Customer Account Data Engine (CADE) is the name of two Internal Revenue Service (IRS) tax processing systems, used for filing United States income tax returns. Work on the original CADE, designed to replace the Individual Master File (IMF) system, was begun in 2000 and stopped in 2009. The original CADE is in active use; for instance, in 2009, it was used to process over 40 million tax returns.

In 2009, work began on CADE 2, with an initial planned implementation date of 2014 for major functionality. However, CADE 2's major functionality is not expected to be used until 2023 (as of 2021) and the full system is not expected to be implemented until 2030.

==Development==
Development of CADE was first discussed in 2000 in the IRS Modernization Plan, with an original operational date of November 1, 2006. Programming and development began in 2003, but actual processing on the system was delayed until 2005. The system initially processed only 1040EZ tax returns, the simplest type of electronic tax returns. In 2006, the capacity was increased for the system to begin processing a limited number of more complex 1040 forms and other support forms. In 2007, the system began to process Schedule C forms and other more complex tax forms.

Because the system is unable to handle the full load of IRS tax returns, a hybrid approach is used by the IRS, where the majority of tax returns are still processed with the existing, older system (IMF). Current loads and tax returns processed by CADE are used for testing purposes to verify system functionality.

Basic CADE functionality includes:

- Ability to change client addresses manually
- Process Married Filing Jointly & Separately without dependents (Married Once) returns
- Process “Clean” Dependents (Dependents that are clearly legitimate) returns
- Process Head-of-Household without Dependents or with “Clean” Dependents returns
- Process Annual Archiving of tax returns
- Process Limited Name Changes on Tax Returns
- Process 1040 Schedules A, B, and R
- Process 1040A Schedules 1, and 3
- Ability to match tax return data to Social Security Administration (SSA) information for verification.
- Ability to interface with and update Census Bureau statistics
- Process 1040 Schedules C, E & F w/o EIN supporting forms, including Sch. SE
- Process 1040 Schedule D and supporting forms

==Benefits==

===Benefits to the public===
CADE will increase the speed of tax return processing. Under the current system, processing tax returns can take as long as one week and taxpayers have to wait between 14 and 35 days for the IRS to deposit their refund or mail them a check. Using CADE, tax returns will be generally completed within 24 hours and deposits issued within 48–72 hours. Check mailing times have not yet been determined, but there is expected to be at least a one-week wait.

===Benefits to the IRS===
The purpose of CADE is to replace the current IRS processing and database system that the IRS has been using since 1969. CADE should provide superior security and advanced processing techniques. CADE will be capable of superior security and fraud protection mechanisms with automated detection of tax return errors and inconsistencies. This will be done in part by interfacing with other government systems to verify information. CADE will also provide superior in-house functionality for the IRS to access information, reports, compliance issues, notices, and revenue accounting. The system also provides superior internal security by logging information accessed by IRS employees.

★ ★ ★ ★ ★

__Aim A__
Answer these questions about the text on the Customer Account Data Engine:
(i) In what year did work on CADE 2 begin?
(ii) What original operational date did the IRS Modernization Plan give for CADE?
(iii) Since what year has the IRS used the processing and database system that CADE is meant to replace?

__Rows of pointing data__
★ ★ ★ ★ ★

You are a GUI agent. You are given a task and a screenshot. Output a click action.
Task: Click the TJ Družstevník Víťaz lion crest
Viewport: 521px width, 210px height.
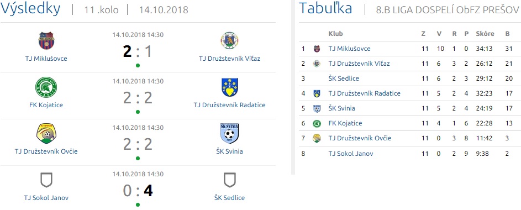tap(229, 40)
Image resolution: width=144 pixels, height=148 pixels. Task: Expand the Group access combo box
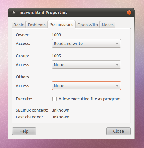86,65
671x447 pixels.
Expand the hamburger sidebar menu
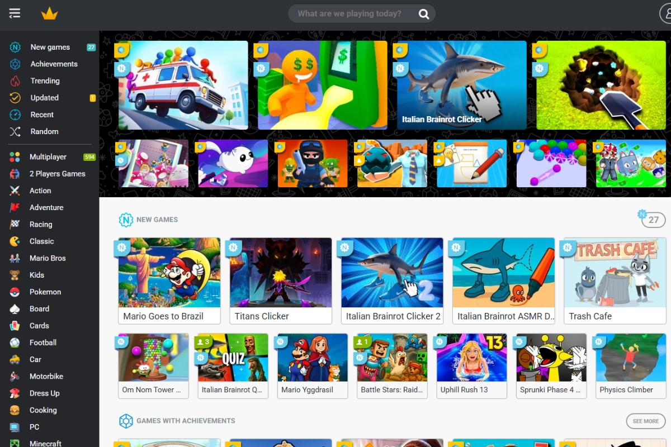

★ ★ ★ ★ ★

__Aim B__
Print the lines of the records from the line containing "671x447 pixels." down to the end of the records, with both ends included. Leave out the pictures.

__Right answer A__
(i) 2009
(ii) November 1, 2006
(iii) 1969

__Right answer B__
671x447 pixels.
Expand the hamburger sidebar menu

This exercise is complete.